Agents publics : servir et non se servir

Pour de nombreux personnels qui abusent de leurs fonctions dans l’administration publique, l’État n’est ni plus ni moins qu’une vache à lait à traire. S’appuyant sur le dicton populaire selon lequel « la chèvre broute là où elle est attachée », des fonctionnaires et agents de l’État véreux usent ainsi de tous les stratagèmes pour extorquer de l’argent aux citoyens qu’ils sont pourtant censés servir dans la dignité et l’honneur. La pratique est si rampante qu’elle a récemment poussé le directeur général des Douanes, Fongod Edwin Nuvaga, à sortir à nouveau de ses gonds. En effet, dans une note adressée le 7 mars dernier aux chefs de secteur et coordonnateurs de zone de la mission spéciale HALCOMI III (Halte au commerce illicite), le patron des gabelous constate pour le déplorer que pendant les contrôles routiers, « certains fonctionnaires des douanes exerçant dans les unités d’active continuent de saisir les véhicules pour motif de la mauvaise détermination de leurs valeurs imposables ». Et ce, ajoute-t-il, malgré le message porté du superviseur général délégué de cette Mission spéciale relatif justement à cette interdiction de saisir les véhicules déjà dédouanés même si les droits de douane payés semblent inférieurs au montant réel, d’après l’appréciation du douanier effectuant le contrôle.

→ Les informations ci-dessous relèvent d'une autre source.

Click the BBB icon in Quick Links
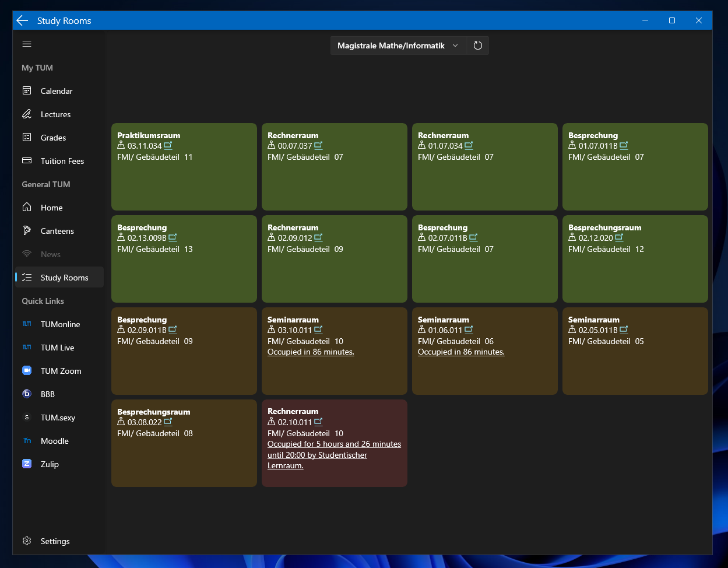Screen dimensions: 728x568 (27, 394)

 Comment comprendre cet entêtement de certains à violer les consignes pourtant claires reçues de leur hiérarchie, si cette obstination ne relève pas de manœuvres ouvrant la porte au racket ? En tout état de cause, pour des actes de corruption et infractions assimilées, l’administration des finances dont fait partie la douane figure parmi les secteurs les plus dénoncés dans les Rapports de la Commission nationale anti-corruption (Conac). C’est dire que le Directeur général des Douanes sait de quoi il s’agit. Il n’est donc pas passé par quatre chemins pour affirmer sa ferme volonté de tordre le cou aux agissements décriés. Plus incisif, il dit clairement aux destinataires dudit message : « Afin de mettre un terme à ces dysfonctionnements qui occasionnent des pratiques malsaines et ternissent l’image de l’administration des Douanes, je vous invite à tenir la main ferme au strict respect de ladite note par tous les personnels placés sous votre autorité ».

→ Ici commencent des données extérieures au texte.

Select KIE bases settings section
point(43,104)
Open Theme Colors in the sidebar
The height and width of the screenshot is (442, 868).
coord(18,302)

Avant cette sortie musclée du Directeur général des Douanes, le ministre de l’Administration territoriale (Minat), Paul Atanga Nji, était monté au créneau pour dénoncer les « contributions pour l’organisation des cérémonies ». S’adressant le 16 février dernier aux gouverneurs de région et aux préfets, le patron du commandement territorial déclare que « son attention a été appelée de manière régulière sur des pratiques peu orthodoxes consistant à recourir à des quêtes et à solliciter des contributions auprès des prestataires et des promoteurs du secteur privé pour l’organisation des cérémonies officielles ». Une fois le constat posé, le ministre analyse l’impact négatif de ce comportement déviant. Il estime notamment que « de telles pratiques, du reste répréhensibles, procèdent des dérives qui sont contraires à l’éthique et à la déontologie professionnelle. Elles participent en outre à la fragilisation de l’autorité des chefs de circonscription administratives et par ricochet, de l’autorité de l’État ». Raison pour laquelle Paul Atanga Nji demande sans autre forme de procès aux destinataires de son message d’enjoindre les chefs de circonscriptions administratives de leurs ressorts de commandement respectifs, « de surseoir dorénavant à de telles pratiques avilissantes pour le corps préfectoral ». À l’observation, plusieurs zones d’ombre entourent ce genre de quête. En particulier, le manque de publicité sur les contributions individuelles reçues, le montant total collecté et l’utilisation qui en est faite. Si bien qu’au terme du processus, nul ne peut savoir, sauf à être dans le secret des dieux, si l’argent a été utilisé judicieusement ou non. Sans que ne flotte dans l’air l’idée qu’une partie de l’argent a servi les intérêts personnels de l’initiateur de la quête. Dans ces conditions, d’aucuns ne se gênent pas pour parler de « mendicité ».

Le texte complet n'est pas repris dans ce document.